A further issue is that a custom object proxy could maintain additional state within the custom object proxy which because it isn't transferred into the new proxy object would be lost.

To cut to the solution, what can be done is for ObjectProxy to be implemented as:

class ObjectProxy:
    ...

    @property
    def __object_proxy__(self):
        return ObjectProxy

    def __iadd__(self, other):
        if hasattr(self.__wrapped__, "__iadd__"):
            self.__wrapped__ += other
            return self
        else:
            return self.__object_proxy__(self.__wrapped__ + other)

That is, we add a property __object_proxy__ to ObjectProxy which returns a callable (by default ObjectProxy) which can be used to create a new instance of the proxy object for the modified wrapped object.

The reason for this convoluted approach is that although it is likely going to be a rare situation, it does allow for a custom object proxy to override how a new proxy object is created.

class CustomObjectProxy(ObjectProxy):
    def __init__(self, arg1, arg2, *, wrapped=None):
        ```The arg1 and arg2 values are inputs to originally create
        object to be wrapped. If wrapped is not None, then we adopt
        that as wrapped object but still record inputs for later use.
        ```

        self._self_arg1 = arg1
        self._self_arg2 = arg2

        # Create object to be wrapped based on inputs.

        wrapped = ...

        super().__init__(wrapped)

    @property
    def __object_proxy__(self):
        def __ctor__(wrapped):
            # We need to override what __init__() does so construct
            # class using more manual steps.

            instance = ObjectProxy.__new__(CustomObjectProxy)

            instance._self_arg1 = self._self_arg1
            instance._self_arg2 = self._self_arg2

            ObjectProxy.__init__(instance, wrapped)

            return instance

        return __ctor__

One caveat on having the __object_proxy__ property return ObjectProxy by default is that even if a custom object proxy type still accepts the wrapped object directly when being initialized, it would need to override __object_proxy__ to return the custom object proxy type, if it is ever intended to be used to wrap immutable objects.

The alternative is to define ObjectProxy as:

class ObjectProxy:
    ...

    @property
    def __object_proxy__(self):
        return type(self)

This means it will work out of the box for custom object proxy which are initialized with the object to be wrapped, but then you will have the problem mentioned before where a derived class has a custom __init__() function which takes different arguments.
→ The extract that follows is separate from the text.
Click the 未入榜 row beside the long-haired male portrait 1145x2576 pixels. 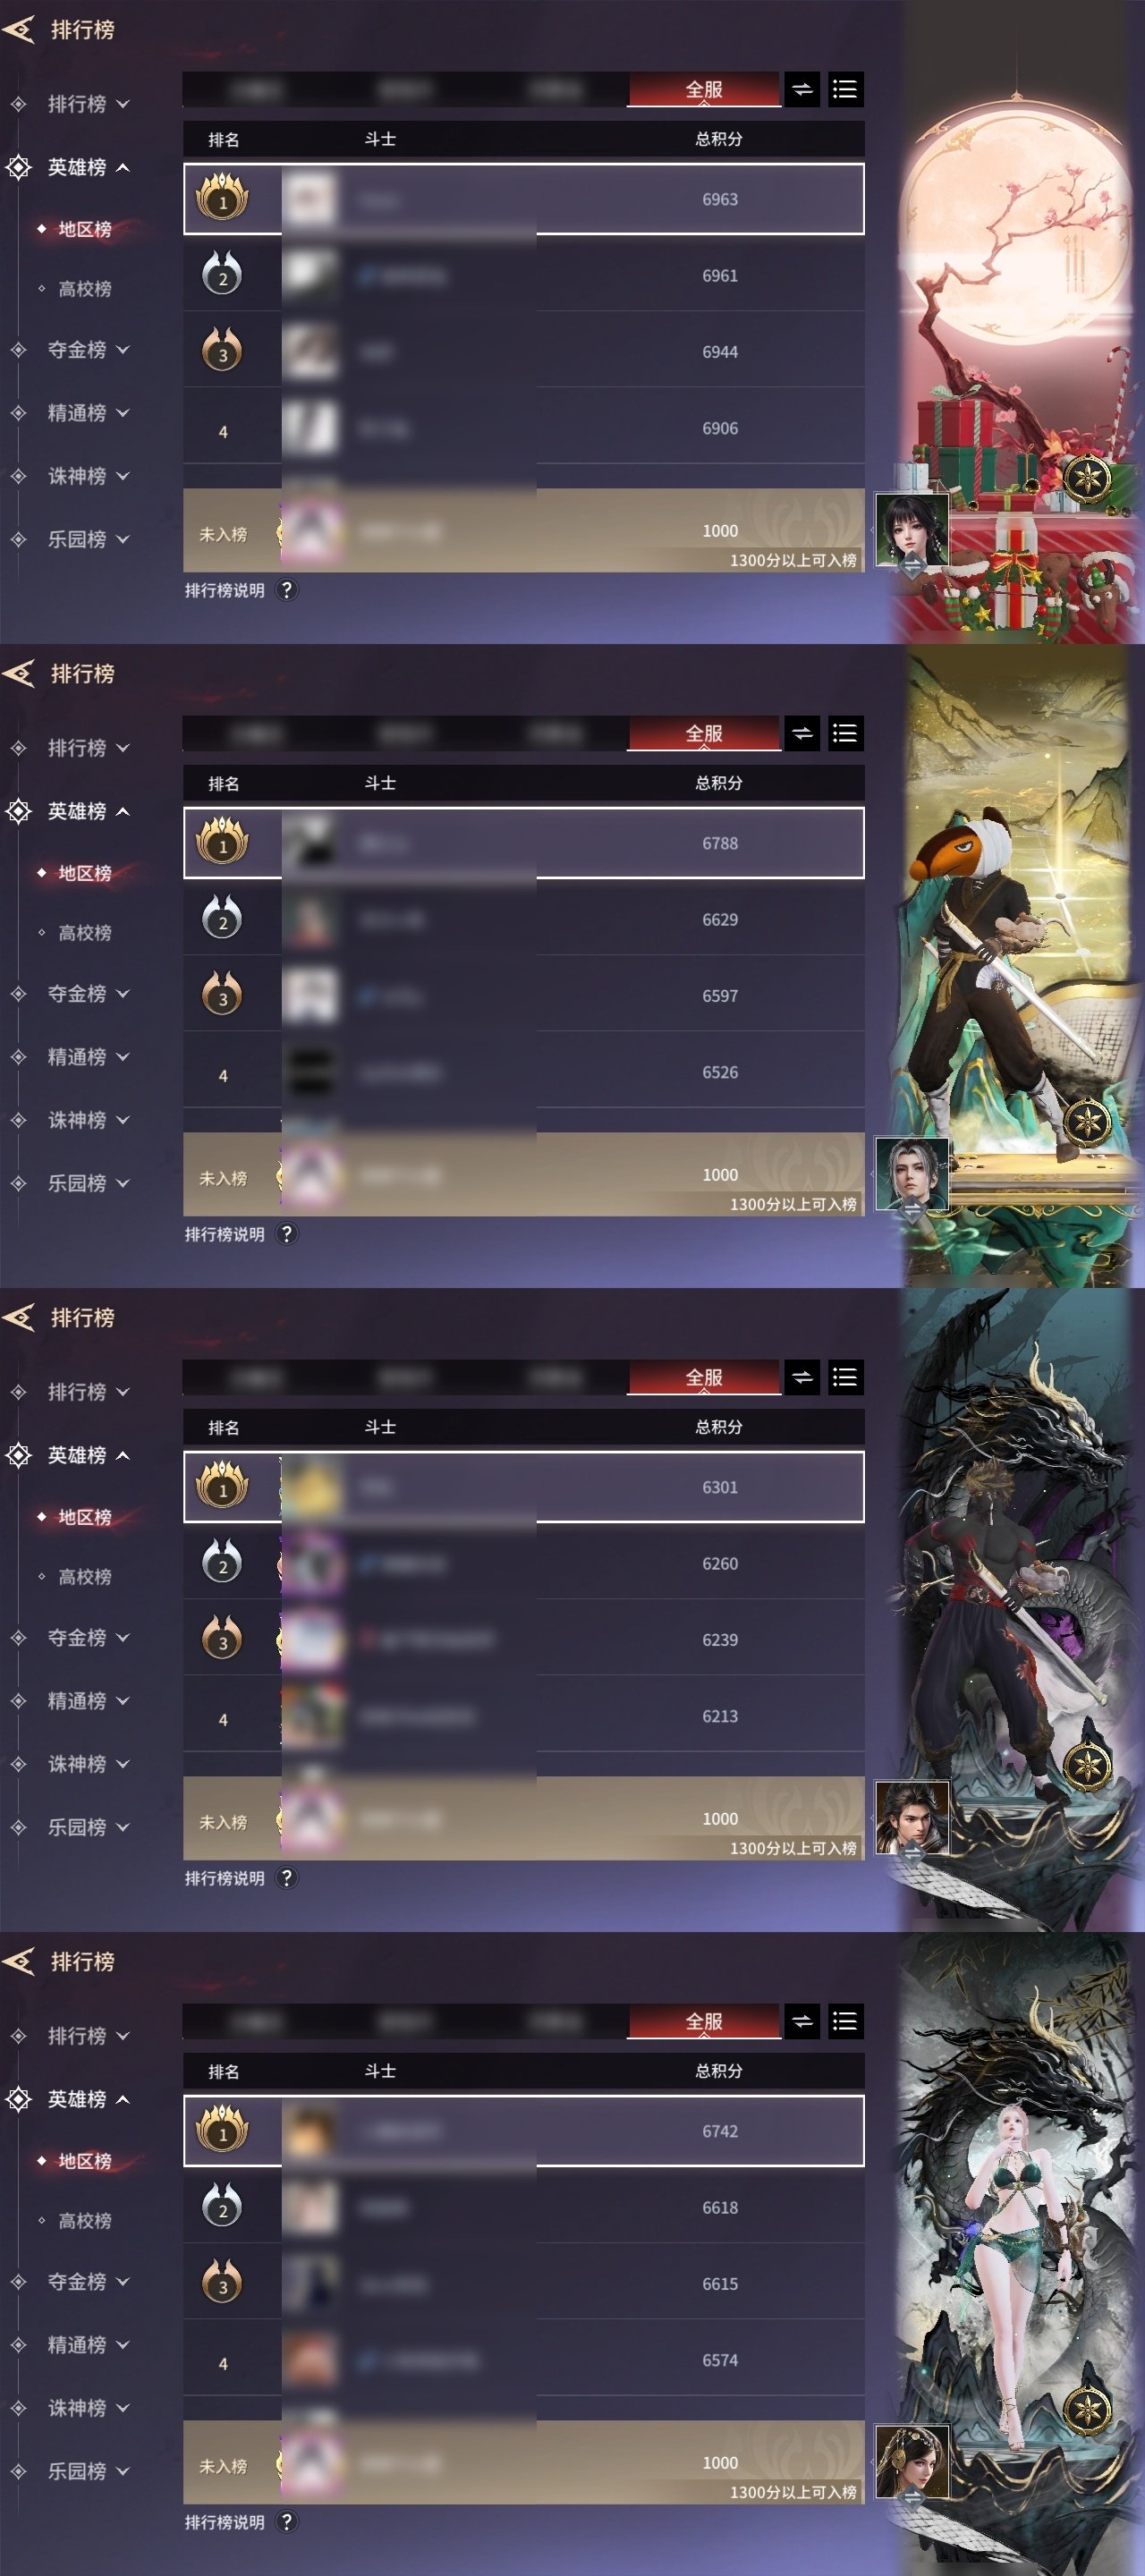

Either way, if not overridden, you will get a silent failure resulting in different behaviour after an in-place operator is used, or for the case of custom arguments to __init__(), an outright exception.
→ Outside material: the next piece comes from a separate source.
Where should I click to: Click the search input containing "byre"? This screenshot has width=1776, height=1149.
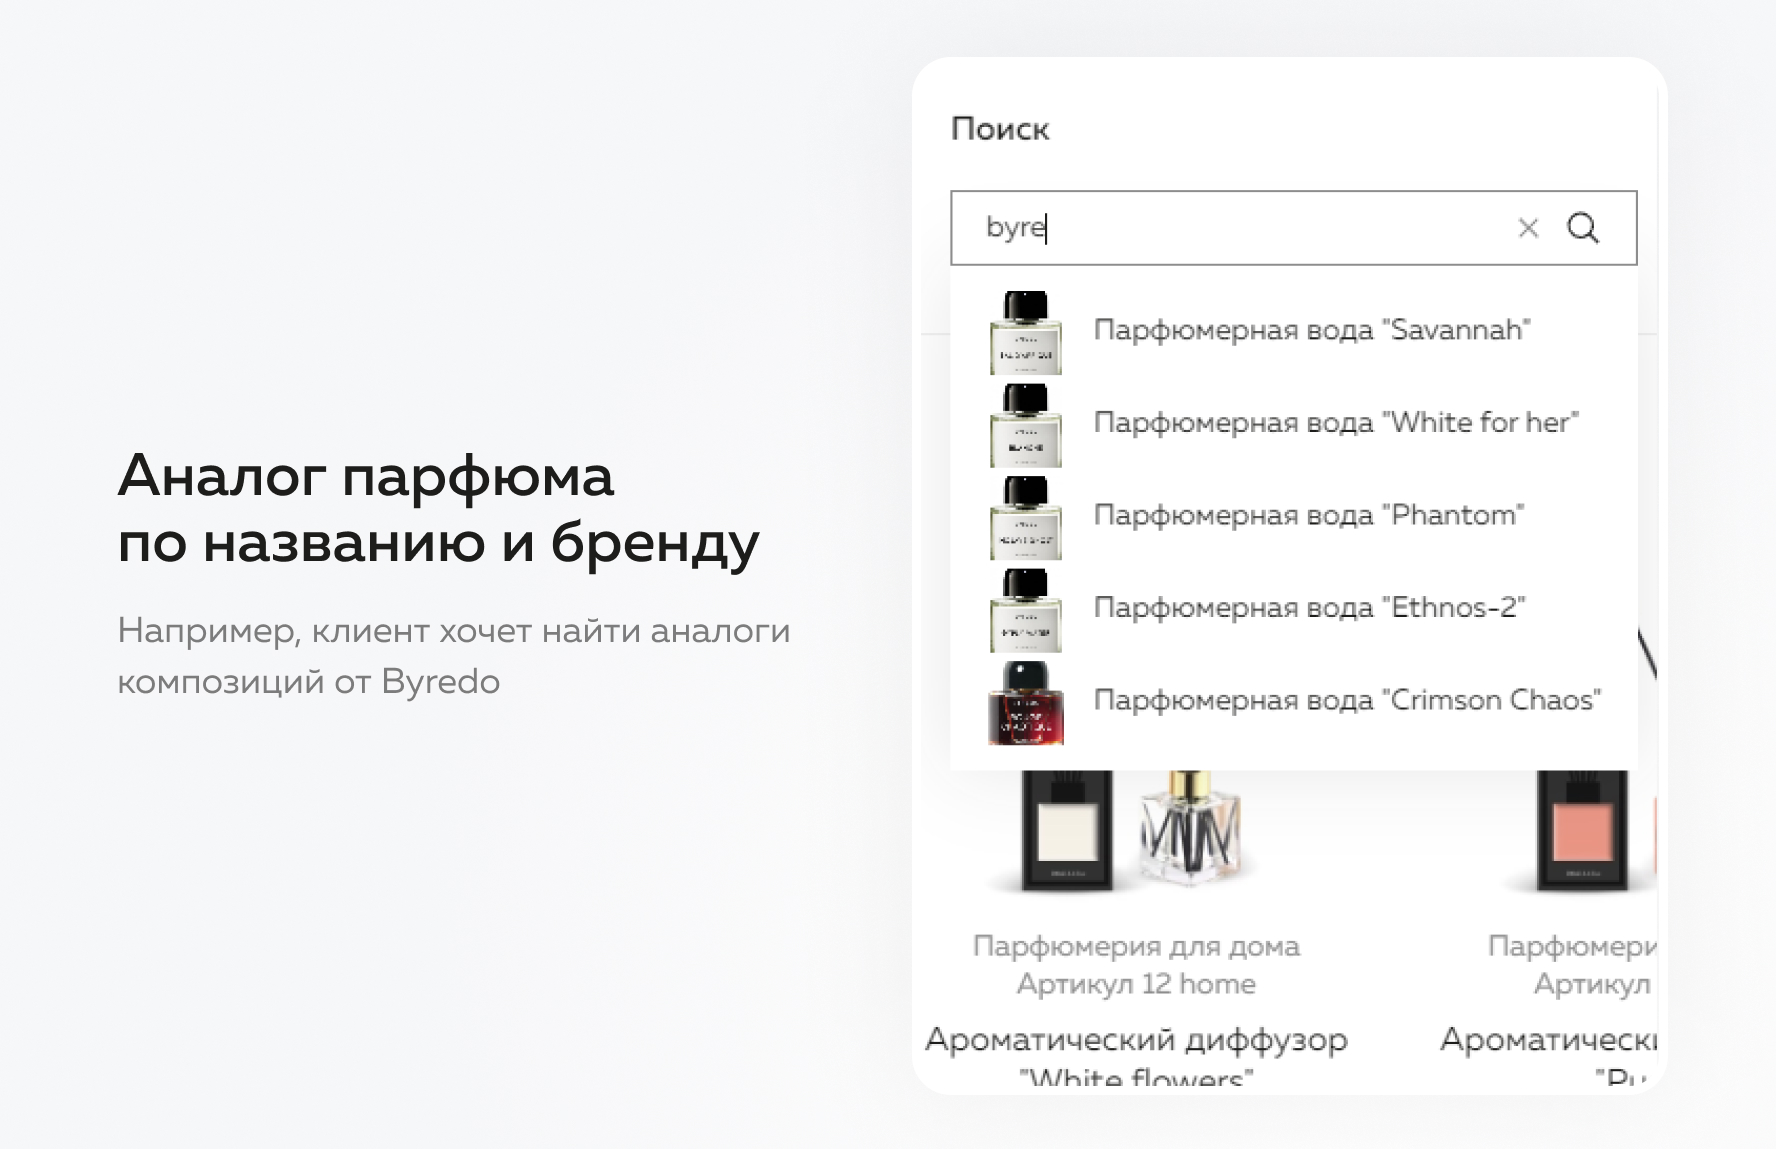[x=1240, y=228]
For now at least opting to return ObjectProxy rather than the type of a derived custom object proxy. Someone would already need to be doing something crazy to need to wrap immutable types and so is highly unlikely to encounter the whole issue anyway. Thus returning ObjectProxy seems to be the slightly safer choice.

Having a solution, we now just need to update all the other in-place operators with similar pattern of code. For example, in-place multiplication.
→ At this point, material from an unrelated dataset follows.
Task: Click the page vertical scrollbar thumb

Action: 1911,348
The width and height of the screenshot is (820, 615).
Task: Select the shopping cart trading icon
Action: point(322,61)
    def __imul__(self, other):
        if hasattr(self.__wrapped__, "__imul__"):
            self.__wrapped__ *= other
            return self
        else:
            return self.__object_proxy__(self.__wrapped__ * other)

Or at least we are done for the pure Python implementation. Since wrapt actually uses a C extension and only falls back to the pure Python implementation if the C extension is not available for some reason, all this also had to be done for the C extension as well. How it is done in the C extension will be left to the readers imagination.

End result is that although I have never had anyone report this as a real world problem, and it was only reported as technically wrong, it will be addressed in wrapt version 2.0.0 as discussed above. Since have not seen it as a problem in the real world, I will not be back porting it to version 1.17.X.

Anyway, hope this was an interesting exploration of a strange corner case.